What many people may have missed on first reading (myself included) was the satirical edge in the post, something that perhaps we’re not used to in the current age of sterile online recruitment. Here, John O’Brien, the American director of Dalkey Archive Press and the man responsible for the advertisement, offers some context. It comes from a recent email exchange I had with O’Brien, and is reproduced here with his permission. He began the exchange by pointing out that the advertisement was written in a manner he viewed as appropriate with Irish literature: that of Swift, Joyce Beckett and, perhaps most pertinently, Flann O’Brien.
“The advertisement was a modest proposal. Serious and not-serious at one and the same time. I’ve been swamped with emails (I wish they’d stop: I’ve work to do), and with job applications. I certainly have been called an ‘asshole’ before, but not as many times within a 24-hour period.
“Strangely, no one (except the applicants) seem to have noticed that jobs are being offered: when does this happen with internships? In brief, I take internships very seriously, and take on only people I think might be a future employee. Since coming to Ireland, I’ve seen so many applications to Dalkey in which CVs list upwards of six internships, which tend to smack of ‘we looked, we evaluated, and didn’t think the person was good enough to keep’. And my 25 years of experience with interns has been very mixed: the most common problem being that they aren’t prepared, don’t know what to expect, hope that a job might be at the end of the rainbow, and yet don’t have a clue as to what an employer is looking for. Employers wind up frustrated that they put in so much time, and the interns wonder why a job wasn’t forthcoming.

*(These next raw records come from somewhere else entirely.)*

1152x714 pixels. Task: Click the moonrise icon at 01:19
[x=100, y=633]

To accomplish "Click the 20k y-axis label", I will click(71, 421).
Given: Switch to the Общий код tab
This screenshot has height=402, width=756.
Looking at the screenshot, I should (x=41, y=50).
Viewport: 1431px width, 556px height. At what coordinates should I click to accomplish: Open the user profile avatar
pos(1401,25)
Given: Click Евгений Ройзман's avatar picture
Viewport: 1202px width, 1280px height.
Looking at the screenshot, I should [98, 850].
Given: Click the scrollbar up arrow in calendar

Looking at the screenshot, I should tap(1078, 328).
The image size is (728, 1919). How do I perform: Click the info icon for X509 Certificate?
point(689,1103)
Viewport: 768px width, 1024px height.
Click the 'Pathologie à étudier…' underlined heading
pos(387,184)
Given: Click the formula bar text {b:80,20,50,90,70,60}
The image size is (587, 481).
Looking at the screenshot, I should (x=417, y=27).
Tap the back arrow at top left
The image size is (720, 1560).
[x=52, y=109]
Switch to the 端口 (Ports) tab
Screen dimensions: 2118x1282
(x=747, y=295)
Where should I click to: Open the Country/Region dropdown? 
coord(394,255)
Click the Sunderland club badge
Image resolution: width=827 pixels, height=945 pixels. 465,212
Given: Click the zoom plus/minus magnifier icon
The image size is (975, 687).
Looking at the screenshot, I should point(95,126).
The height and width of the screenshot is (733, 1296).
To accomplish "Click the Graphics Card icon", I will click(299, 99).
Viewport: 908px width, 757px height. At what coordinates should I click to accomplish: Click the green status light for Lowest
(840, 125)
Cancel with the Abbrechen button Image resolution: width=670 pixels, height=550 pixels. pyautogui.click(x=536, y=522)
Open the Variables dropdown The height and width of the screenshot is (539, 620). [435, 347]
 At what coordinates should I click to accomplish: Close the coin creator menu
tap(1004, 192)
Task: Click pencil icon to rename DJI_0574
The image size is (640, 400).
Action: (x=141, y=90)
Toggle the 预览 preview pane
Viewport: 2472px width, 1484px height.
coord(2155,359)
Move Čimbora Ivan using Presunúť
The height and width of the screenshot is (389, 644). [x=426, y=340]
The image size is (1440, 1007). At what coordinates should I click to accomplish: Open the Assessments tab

“Employers do not offer internships out of the goodness of their heart (well, perhaps some due); they want the internships to be the grounds on which people prove themselves. And yet they are strange situations: interns aren’t employees; they don’t quite fit into a well-defined category at the company; they have to do something worthwhile for the company or why else have them around; but, at the same time, they don’t have much to offer because they don’t have the knowledge or experience to do very much.
“So, the tongue-in-cheek advertisement was a call to apply for the internships (and the two possible positions) if you’re going to be serious and are ready; if not, then let’s not waste each other’s time. Usually this is couched in the sanitised language of ‘must be deadline-oriented, well-organised, ambitious’, etc. But as I think we’ve known for a long time, the age of irony is dead, and I’m a fossil.
“This is my ‘official’ reaction to the hornet’s nest.”